La virtualisation, enfin, enthousiasme. Et avec elle la notion de métavers, mot inventé en 1992 par l’auteur de science-fiction Neal Stephenson pour désigner les univers virtuels parallèles. Chez Auditoire, qui a conceptualisé pour son client Pernod Ricard le jumeau numérique de l’île des Embiez, propriété foncière du groupe, on en est certain : « Si Second Life n’a pas marché, c’est parce que nous n’avions à l’époque pas les bons devices. Demain, les audiences auront leurs avatars, alors que les marques pourront inventer de nouveaux modèles d’affaires pour diversifier leurs revenus. » Référence probable à Gucci qui n’hésite pas à créer des sneakers pour avatar à 12,99 dollars ou des mondes imaginaires sur Roblox, univers virtuel dédié aux gamers. « Avec des technologies de meilleure qualité, tous les récits de marque peuvent être inventés », acquiesce Jérôme Pasteur. Pour Nicolas Gazzola, c’est le sens de l’histoire : « De plus en plus de communautés virtuelles se créent, avant peut-être qu’il n’y ait plus qu’un seul métavers pour représenter la planète. Nous y basculerons tous et il deviendra la norme d’avoir son avatar. » Promesse d’avenir très orwellienne, et qui soulève un autre enjeu, lui très rationnel, celui des compétences nécessaires pour manipuler tous ces formats numériques.
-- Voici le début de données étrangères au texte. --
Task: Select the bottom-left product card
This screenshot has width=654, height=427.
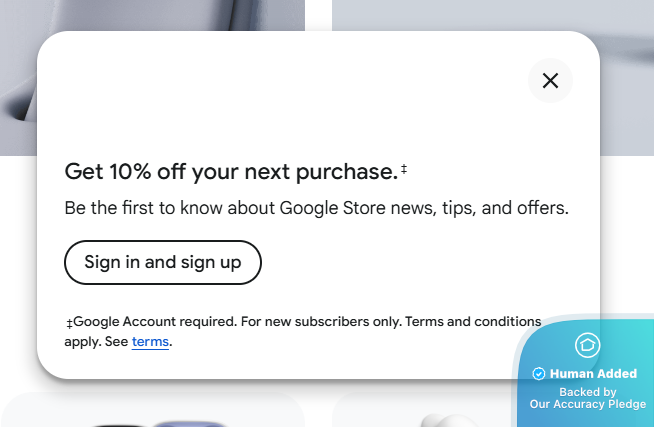Action: pyautogui.click(x=150, y=411)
Codeurs, développeurs de jeux vidéo, data scientists, UX designers, graphistes 3D… With Up, Auditoire, Superbien et PublicisLive ont déjà lancé les recrutements. Et les autres ? « Miser sur les nouveaux métiers et les compétences, quitte à créer des coopérations d’un nouveau genre, c’est le nouveau défi majeur de notre profession », admet Anthony Fauré. Et même probablement son prochain marqueur.